Через полтора месяца пришла пора снимать повязки. Он сделал это собственноручно.

Процедура заняла целый час, все это время я лежал на кровати в своей комнате. Потом он оставил меня наедине с зеркалом. Фантастика! Я был совершенно неузнаваем.

После меня он пошел к Пауле. Она рассказала мне, как все было.

Ей он тоже велел лечь на кровать. И стал медленно, осторожно снимать повязки, она ничего не чувствовала, вернее ощущение было такое, будто он занят совсем другим. Шрамы он разглаживал большими пальцами. Наконец выпрямился и посмотрел на нее.

Смотрел довольно долго, потом прикрыл глаза рукой. Бинты кучей лежали у его ног. Он отошел к окну, устремил взгляд в парк. Немного погодя откашлялся и сказал:

— Я не виноват. Я действительно сделал все, что мог. Но, клянусь, любить тебя я больше не могу.

Правда, она его не слушала. Или не обращала внимания. Она уже стояла перед зеркалом и обеими руками разглаживала лоб и щеки, пощипывала новый подбородок и смеялась, да так неудержимо, что даже я слышал, хотя моя комната находилась в другом конце коридора.


Ужинали мы все вместе. Старательно делая вид, что все по-старому. Я узнавал Паулу по голосу и по пальцам, которые постоянно что-то теребили — столовый прибор, бокал, кусочек хлеба. По-моему, работая над ее лицом, он держал в уме образ Венеры Боттичелли. Каждая линия, каждая тень — само совершенство. Она почти не ела, не в силах отвести взгляд от моего нового мужественного лица и кудрявой шевелюры. Наконец-то увидела меня таким, каков я на самом деле.

Он наверняка заметил, как мы нетерпеливы и рассеянны. Сам не говорил ничего. Сосредоточенно и несколько машинально ел, глядя в тарелку. Уже за десертом мы сказали, что хотели бы остаться одни. Если он не обидится. И если это не слишком нагло с нашей стороны.

А потом мы сразу же сказали это друг другу, выдохнули из уст в уста. Она любила меня, а я любил ее.

Выяснив этот вопрос, мы очень долго молчали. Паула скатала шарик из хлебного мякиша и сунула в мои крепкие, красивого рисунка губы.
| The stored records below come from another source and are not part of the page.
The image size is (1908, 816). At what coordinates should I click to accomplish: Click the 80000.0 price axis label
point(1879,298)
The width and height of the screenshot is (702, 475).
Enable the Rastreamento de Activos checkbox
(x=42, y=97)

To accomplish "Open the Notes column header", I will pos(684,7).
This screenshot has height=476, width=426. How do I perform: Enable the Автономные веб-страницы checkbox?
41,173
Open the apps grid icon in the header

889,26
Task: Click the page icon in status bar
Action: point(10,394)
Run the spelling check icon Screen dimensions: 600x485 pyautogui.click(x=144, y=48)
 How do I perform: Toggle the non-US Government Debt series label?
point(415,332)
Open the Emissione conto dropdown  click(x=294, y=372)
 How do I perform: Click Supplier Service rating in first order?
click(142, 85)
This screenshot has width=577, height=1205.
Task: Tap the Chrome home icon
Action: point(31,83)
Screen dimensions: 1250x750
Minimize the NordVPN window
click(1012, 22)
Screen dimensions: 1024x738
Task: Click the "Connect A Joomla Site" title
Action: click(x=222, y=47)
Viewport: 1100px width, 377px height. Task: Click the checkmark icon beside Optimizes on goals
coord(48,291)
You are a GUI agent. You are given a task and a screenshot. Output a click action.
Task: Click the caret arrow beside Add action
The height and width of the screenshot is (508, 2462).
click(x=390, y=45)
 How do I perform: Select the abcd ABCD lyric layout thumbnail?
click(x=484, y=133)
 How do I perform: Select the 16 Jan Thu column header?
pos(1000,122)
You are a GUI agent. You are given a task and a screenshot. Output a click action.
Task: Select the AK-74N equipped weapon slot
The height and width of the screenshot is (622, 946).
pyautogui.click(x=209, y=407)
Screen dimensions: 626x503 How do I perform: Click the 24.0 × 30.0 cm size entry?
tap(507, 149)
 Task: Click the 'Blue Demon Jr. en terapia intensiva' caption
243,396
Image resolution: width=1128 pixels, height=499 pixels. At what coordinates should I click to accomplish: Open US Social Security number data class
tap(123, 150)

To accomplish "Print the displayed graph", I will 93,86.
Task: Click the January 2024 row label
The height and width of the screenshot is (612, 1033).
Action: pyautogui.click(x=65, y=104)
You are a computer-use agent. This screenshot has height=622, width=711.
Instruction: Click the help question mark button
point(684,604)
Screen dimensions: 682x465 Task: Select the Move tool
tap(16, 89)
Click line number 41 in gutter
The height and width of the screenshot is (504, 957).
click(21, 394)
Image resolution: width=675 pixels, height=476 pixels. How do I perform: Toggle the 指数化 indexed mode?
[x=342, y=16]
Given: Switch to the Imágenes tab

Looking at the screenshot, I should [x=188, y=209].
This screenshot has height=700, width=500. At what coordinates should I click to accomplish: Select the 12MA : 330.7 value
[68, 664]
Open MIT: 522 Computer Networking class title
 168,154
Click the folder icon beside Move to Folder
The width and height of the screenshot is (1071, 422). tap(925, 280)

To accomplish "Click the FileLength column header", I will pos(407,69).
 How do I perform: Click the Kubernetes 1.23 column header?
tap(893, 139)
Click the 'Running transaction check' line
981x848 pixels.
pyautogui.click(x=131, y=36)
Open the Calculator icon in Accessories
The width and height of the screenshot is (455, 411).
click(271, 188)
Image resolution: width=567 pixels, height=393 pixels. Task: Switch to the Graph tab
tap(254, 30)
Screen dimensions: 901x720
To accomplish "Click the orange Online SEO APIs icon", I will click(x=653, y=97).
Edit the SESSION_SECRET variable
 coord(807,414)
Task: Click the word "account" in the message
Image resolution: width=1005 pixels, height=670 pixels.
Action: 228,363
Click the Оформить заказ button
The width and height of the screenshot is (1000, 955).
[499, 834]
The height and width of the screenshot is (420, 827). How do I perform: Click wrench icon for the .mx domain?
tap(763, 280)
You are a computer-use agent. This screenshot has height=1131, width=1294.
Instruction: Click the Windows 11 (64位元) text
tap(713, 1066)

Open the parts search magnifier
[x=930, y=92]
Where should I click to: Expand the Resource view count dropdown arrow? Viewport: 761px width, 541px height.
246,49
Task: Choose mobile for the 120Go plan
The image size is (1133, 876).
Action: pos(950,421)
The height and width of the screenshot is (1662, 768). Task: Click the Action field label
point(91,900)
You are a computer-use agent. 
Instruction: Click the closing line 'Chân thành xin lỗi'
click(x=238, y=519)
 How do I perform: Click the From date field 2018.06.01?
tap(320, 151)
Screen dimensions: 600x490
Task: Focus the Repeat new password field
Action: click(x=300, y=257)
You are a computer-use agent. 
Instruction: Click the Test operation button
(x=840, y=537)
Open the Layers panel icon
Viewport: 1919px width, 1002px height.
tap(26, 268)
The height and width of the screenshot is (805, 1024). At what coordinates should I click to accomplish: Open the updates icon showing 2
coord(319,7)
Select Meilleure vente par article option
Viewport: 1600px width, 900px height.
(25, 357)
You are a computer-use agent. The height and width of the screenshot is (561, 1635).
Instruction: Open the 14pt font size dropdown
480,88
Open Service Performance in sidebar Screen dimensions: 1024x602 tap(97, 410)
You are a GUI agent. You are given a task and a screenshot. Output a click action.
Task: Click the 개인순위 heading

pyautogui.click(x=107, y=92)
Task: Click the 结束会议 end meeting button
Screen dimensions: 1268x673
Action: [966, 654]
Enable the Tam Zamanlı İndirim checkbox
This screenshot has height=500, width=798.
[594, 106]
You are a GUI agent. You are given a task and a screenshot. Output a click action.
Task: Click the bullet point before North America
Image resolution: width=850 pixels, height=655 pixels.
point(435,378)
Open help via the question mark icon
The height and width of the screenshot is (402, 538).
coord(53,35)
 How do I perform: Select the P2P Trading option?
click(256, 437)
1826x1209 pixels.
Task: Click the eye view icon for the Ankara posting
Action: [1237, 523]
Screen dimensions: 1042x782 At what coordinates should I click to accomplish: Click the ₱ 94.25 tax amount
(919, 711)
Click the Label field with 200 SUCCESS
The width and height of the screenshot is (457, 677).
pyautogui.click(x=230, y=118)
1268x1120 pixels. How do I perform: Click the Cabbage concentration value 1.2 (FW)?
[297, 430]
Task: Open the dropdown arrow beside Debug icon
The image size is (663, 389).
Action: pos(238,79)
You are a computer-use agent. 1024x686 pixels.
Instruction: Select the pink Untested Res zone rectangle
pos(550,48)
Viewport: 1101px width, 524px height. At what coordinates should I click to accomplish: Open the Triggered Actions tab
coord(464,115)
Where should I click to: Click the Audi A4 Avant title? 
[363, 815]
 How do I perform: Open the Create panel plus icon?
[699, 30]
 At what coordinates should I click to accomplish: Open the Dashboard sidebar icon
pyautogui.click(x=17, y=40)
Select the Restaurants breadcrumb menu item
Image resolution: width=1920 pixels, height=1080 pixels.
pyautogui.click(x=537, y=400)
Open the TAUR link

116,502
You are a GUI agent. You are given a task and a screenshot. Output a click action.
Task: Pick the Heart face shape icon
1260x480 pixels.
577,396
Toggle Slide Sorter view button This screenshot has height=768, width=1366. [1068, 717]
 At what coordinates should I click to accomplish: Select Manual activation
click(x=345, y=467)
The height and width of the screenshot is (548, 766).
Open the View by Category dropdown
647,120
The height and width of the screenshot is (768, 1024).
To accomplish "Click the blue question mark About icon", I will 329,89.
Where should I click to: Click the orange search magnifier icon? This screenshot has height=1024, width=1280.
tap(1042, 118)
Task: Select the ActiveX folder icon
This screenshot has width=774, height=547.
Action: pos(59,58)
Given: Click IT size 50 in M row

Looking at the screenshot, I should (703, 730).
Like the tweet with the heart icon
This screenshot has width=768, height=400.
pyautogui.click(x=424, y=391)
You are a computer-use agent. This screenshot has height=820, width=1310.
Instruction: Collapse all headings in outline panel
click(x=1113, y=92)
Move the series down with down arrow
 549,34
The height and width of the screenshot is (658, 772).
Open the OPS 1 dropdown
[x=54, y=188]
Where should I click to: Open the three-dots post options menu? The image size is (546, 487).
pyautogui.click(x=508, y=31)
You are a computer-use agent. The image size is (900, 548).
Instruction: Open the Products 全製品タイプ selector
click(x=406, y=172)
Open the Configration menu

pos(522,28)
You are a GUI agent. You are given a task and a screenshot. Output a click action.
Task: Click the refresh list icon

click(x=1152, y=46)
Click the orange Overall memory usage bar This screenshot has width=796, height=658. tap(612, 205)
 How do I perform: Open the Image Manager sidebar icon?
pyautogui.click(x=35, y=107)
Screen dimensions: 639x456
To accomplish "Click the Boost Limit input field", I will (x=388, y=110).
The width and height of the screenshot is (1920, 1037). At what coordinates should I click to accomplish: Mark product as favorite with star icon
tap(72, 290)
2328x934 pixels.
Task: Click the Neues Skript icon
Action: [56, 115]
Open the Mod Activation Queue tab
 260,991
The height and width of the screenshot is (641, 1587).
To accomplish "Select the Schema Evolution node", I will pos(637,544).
Даже коньяк, поданный к кофе, не подвиг нас начать разговор, как раньше, как говорили наши прежние, сброшенные «я».

Мы лишь обменялись несколькими короткими фразами. Сказали, что все хорошо. Очень удобно и очень кстати, что мы любим друг друга. Собственно говоря, это необходимая и неизбежная предпосылка того, что все сможет кончиться по-настоящему счастливо.


Еще через неделю шрамы поблекли и исчезли. И мы приготовились к отъезду.

Все было улажено. Мы получили новые имена и личные номера. И паспорта. И ИНН, и членские карточки Общества потребителей, и страховые полисы, и жетоны с личными данными. Все, что делает нас людьми.

И приехали сюда. Море шумит довольно мягко и на довольно большом расстоянии. Паула может петь сколь угодно громко, и никто ее не услышит. Нам наконец-то дано быть самими собой. Все время. Каждое утро я смешиваю «Für immer selig» в оплетенной двухлитровой бутылке. Иногда играю «О sole mio». Окрестный пейзаж выглядит как подлинное, от руки писанное маслом полотно Стрёма, этот мир есть воля и представление, а больше ничего. Птицы поют час вечером и час утром. Цветут вишни. И персики. А когда не цветут, на них зреют плоды.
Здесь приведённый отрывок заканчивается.